1622C - Set or Decrease

Give an integer array $a_1, a_2, ..., a_n$ and an integer $k$. If you can either make $a_i = a_i - 1$ or $a_i = a_j$, what is the minimum number of steps you need to make the sum of array $\sum_{i=1}^n a_i <= k$?

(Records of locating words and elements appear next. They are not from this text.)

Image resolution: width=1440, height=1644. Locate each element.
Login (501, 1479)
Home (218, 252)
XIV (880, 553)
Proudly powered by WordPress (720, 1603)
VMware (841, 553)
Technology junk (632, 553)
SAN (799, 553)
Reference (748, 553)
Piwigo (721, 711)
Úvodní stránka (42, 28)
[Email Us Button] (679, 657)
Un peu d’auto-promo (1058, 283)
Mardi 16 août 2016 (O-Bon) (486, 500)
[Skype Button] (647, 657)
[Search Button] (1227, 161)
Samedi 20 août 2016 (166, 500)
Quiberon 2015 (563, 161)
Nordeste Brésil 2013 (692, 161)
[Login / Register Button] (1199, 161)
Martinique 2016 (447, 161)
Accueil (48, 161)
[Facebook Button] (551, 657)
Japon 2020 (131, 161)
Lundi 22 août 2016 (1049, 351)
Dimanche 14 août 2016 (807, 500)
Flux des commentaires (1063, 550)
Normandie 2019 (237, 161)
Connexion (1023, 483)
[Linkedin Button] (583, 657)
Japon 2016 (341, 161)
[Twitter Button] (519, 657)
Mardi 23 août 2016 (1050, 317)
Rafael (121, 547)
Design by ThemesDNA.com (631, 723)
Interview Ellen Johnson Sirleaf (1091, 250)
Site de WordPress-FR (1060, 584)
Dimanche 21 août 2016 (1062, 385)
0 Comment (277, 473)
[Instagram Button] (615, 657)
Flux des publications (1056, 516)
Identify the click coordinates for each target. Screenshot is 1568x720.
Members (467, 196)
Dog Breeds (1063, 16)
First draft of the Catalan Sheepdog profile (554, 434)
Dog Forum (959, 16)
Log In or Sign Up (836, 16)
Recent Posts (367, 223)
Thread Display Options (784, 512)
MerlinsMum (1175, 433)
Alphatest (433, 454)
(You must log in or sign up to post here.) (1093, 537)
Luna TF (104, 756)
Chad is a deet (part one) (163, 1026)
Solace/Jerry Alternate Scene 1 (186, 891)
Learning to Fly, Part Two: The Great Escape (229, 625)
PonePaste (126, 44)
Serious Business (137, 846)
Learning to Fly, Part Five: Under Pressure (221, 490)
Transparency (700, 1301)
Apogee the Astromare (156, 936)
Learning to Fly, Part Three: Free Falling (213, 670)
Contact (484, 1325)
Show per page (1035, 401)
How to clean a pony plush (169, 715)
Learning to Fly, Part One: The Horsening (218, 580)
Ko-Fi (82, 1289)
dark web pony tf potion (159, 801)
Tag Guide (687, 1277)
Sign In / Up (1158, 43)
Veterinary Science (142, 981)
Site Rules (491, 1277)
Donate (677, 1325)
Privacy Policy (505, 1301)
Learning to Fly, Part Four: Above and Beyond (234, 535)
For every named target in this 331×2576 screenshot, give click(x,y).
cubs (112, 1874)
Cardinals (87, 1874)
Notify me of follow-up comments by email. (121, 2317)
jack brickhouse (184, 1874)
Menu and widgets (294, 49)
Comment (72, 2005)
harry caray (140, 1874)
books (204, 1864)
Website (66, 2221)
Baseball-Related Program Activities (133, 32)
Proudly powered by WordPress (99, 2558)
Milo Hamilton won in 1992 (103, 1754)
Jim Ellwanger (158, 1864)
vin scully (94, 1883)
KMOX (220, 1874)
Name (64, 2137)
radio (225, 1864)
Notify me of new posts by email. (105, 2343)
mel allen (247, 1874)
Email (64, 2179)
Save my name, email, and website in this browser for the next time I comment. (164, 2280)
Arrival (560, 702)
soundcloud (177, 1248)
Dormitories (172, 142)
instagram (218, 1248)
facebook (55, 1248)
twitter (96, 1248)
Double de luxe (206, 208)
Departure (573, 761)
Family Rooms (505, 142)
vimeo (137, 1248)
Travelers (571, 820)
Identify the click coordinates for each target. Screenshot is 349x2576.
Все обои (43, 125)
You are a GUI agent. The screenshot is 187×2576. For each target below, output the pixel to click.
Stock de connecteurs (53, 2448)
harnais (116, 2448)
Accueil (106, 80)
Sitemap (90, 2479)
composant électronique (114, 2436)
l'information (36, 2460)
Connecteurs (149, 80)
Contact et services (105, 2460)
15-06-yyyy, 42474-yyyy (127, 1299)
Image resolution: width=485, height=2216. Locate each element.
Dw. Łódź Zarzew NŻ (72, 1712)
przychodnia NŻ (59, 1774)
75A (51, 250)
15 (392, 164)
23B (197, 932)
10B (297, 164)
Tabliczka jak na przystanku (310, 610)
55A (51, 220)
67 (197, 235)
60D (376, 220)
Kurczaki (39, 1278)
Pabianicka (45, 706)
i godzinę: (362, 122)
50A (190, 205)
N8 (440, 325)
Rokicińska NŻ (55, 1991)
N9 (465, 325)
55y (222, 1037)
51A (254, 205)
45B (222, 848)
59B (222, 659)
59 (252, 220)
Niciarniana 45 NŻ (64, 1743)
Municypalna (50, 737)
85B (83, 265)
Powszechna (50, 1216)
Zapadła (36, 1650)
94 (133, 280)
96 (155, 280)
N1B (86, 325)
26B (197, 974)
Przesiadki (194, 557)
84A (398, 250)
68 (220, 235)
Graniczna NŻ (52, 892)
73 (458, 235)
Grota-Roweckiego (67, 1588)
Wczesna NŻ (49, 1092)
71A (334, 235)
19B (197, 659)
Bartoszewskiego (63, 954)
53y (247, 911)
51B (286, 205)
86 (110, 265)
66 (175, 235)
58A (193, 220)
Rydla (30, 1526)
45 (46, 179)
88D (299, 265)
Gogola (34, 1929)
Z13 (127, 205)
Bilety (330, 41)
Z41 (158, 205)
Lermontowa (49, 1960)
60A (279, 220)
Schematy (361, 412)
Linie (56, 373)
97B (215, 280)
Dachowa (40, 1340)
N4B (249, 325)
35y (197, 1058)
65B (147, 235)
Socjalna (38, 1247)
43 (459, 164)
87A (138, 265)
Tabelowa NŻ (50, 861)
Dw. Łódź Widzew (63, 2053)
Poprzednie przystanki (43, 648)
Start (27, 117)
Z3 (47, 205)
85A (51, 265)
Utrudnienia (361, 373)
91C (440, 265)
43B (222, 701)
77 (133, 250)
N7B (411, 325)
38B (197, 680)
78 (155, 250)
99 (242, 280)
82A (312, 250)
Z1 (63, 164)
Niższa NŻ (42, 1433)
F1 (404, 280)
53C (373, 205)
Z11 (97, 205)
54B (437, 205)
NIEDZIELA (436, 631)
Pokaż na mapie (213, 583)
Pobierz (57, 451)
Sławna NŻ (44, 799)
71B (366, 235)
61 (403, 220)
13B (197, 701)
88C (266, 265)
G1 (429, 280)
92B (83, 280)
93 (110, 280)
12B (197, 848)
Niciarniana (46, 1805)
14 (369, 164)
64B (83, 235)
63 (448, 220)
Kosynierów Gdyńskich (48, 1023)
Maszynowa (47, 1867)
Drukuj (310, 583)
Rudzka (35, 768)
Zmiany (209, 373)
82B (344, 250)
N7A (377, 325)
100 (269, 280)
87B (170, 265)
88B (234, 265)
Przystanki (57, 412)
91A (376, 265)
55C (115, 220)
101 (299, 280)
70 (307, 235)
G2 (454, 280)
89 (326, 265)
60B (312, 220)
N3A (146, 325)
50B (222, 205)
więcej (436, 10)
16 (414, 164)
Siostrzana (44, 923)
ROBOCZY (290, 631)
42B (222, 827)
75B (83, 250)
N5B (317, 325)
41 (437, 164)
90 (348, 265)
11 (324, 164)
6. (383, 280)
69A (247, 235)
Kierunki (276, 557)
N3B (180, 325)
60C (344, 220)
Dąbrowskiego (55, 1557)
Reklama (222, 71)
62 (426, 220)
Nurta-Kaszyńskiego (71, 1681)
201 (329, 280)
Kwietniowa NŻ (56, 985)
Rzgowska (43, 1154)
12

Let's do it in a greedy way. Sort the array in an non-deceasing order. Apply operation one on $a_1$ $x$ times and apply operation two from $a_n$ $y$ times. The final array would look like $(a_1 - x), a_2, a_3, ..., a_{n - y}, (a_1 - x), (a_1 - x), ..., (a_1 - x)$. So we need to minimize the value of $x + y$ and we need $(a_1 - x) * (y + 1) + pref(n - y) - a_1 <= k$ where $pref$ is the prefix sum which can be precomputed beforehand. Rearrange it to get the minimum possible $x$ by iterating $y$ ,

$$x = a_1 - \lfloor \frac{k - pref(n - y) + a_1}{y + 1} \rfloor$$

Solution:

long long safe_floor(long long x, long long y) {
    long long res = x / y;
    while (res * y > x) res--;
    return res;
}

void solve() {
    long long n, k; cin >> n >> k;
    vector<long long> a(n);
    long long sum = 0;
    for (int i = 0; i < n; i++) {
        cin >> a[i];
    }
    sort(a.begin(), a.end());
    vector<long long> pref(n + 1);
    for (int i = 0; i < n; i++) {
        pref[i + 1] = pref[i] + a[i];
    }
    long long ans = 9e18;
    for (int y = 0; y < n; y++) {
        long long x  = a[0] - safe_floor(k - pref[n - y] + a[0], y + 1);
        x = max(0LL, x);
        ans = min(ans, x + y);
    }
    cout << ans << endl;
}